Currently the museum has a website titled “Through the Eyes of the Pot: The Morgan collection of Southwest Pottery”. This site shows the pots in the Morgan collection, gives a biography of the potters and has chapters on individual pueblos.

There is also a virtual exhibit which includes home movie footage, artifacts and recollections from missionaries to the Highlands of Papua New Guinea. This interactive exhibit is called "The Wagner Collection Field Journal: 1955-1969". It blends oral history and multimedia to describe the observations of missionaries among the Duna, Hewa and Enga of Papua New Guinea.

The museum has also developed a large and important website on the Asmat people of Papua, Indonesia titled "Art and Culture of the Asmat". Using the objects in the collection, photographs, as well as audio and video clips, the site explores the art, ceremonial life and culture of the Asmat people. Original documentary short films available on the website are also available on YouTube.

==Research==
The Holmes Museum sponsors a wide range of research and academic programs. There are a number of students in the museum studies program and several on-going and potential student research projects. For example: a number of students have requested to base their master's degree projects on the Asmat collection.

During the summer of 2003, students, led by museum director Jerry Martin, traveled to the Guatemalan highlands to collect Mayan weavings and fiesta dance masks and study their symbolism and impact on the local indigenous populations. The objects they collect will become part of the museum's expanding contemporary Mayan ethnographic collection.

During the summer of 2007, the museum director and an anthropology graduate student returned to the Asmat region of New Guinea to produce videos to be used in an Asmat website. This website integrates text, video and audio in order to create a multimedia educational resource for the public. They also gathered footage in the Korowai cultural area.

==Location and directions==
The Holmes Museum is located in Neff Hall on the campus of Wichita State University.

Supplied material:

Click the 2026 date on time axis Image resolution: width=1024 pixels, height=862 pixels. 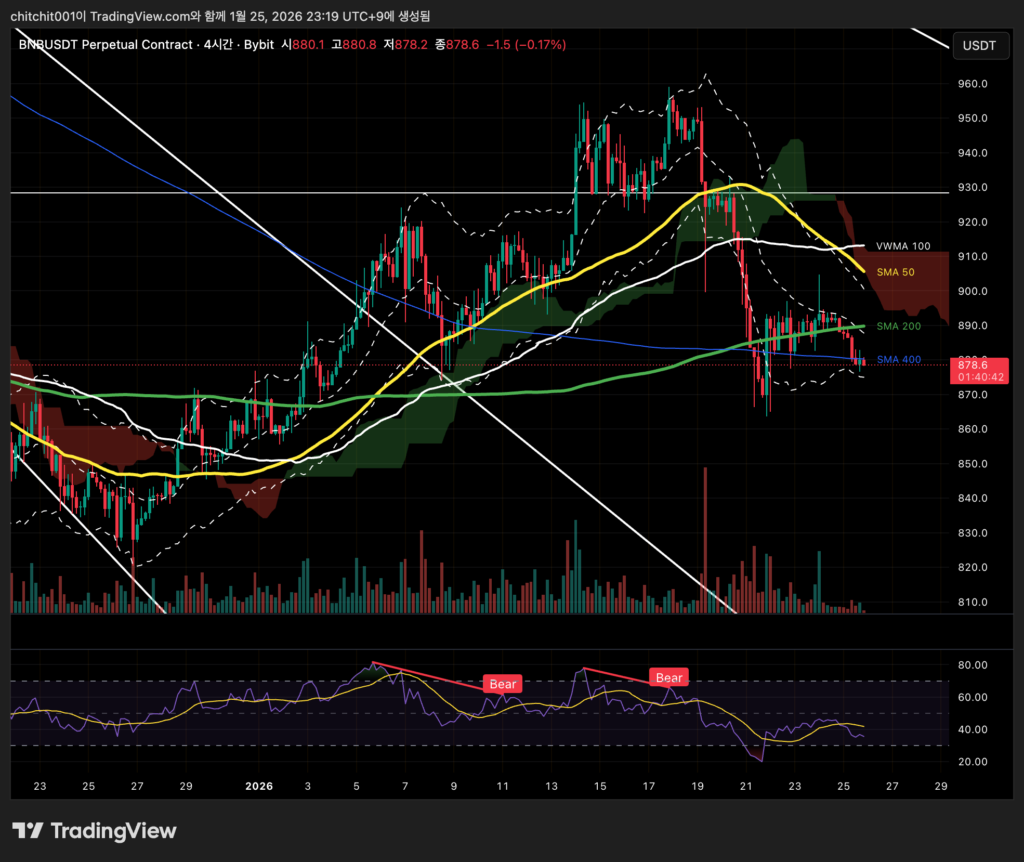click(259, 786)
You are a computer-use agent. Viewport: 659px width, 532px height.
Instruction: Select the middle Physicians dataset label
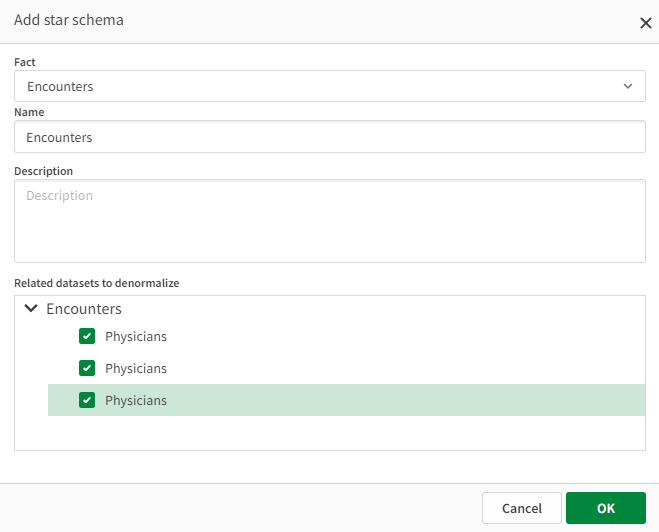pyautogui.click(x=136, y=369)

Tasks for this exercise:
1. According to the Holmes Museum text, in which building is the museum located?
2. Please list every website or virtual exhibit title that the Holmes Museum text gives in quotation marks.

Answers to the tasks:
1. Neff Hall, on the campus of Wichita State University.

2.
- "Through the Eyes of the Pot: The Morgan collection of Southwest Pottery"
- "The Wagner Collection Field Journal: 1955-1969"
- "Art and Culture of the Asmat"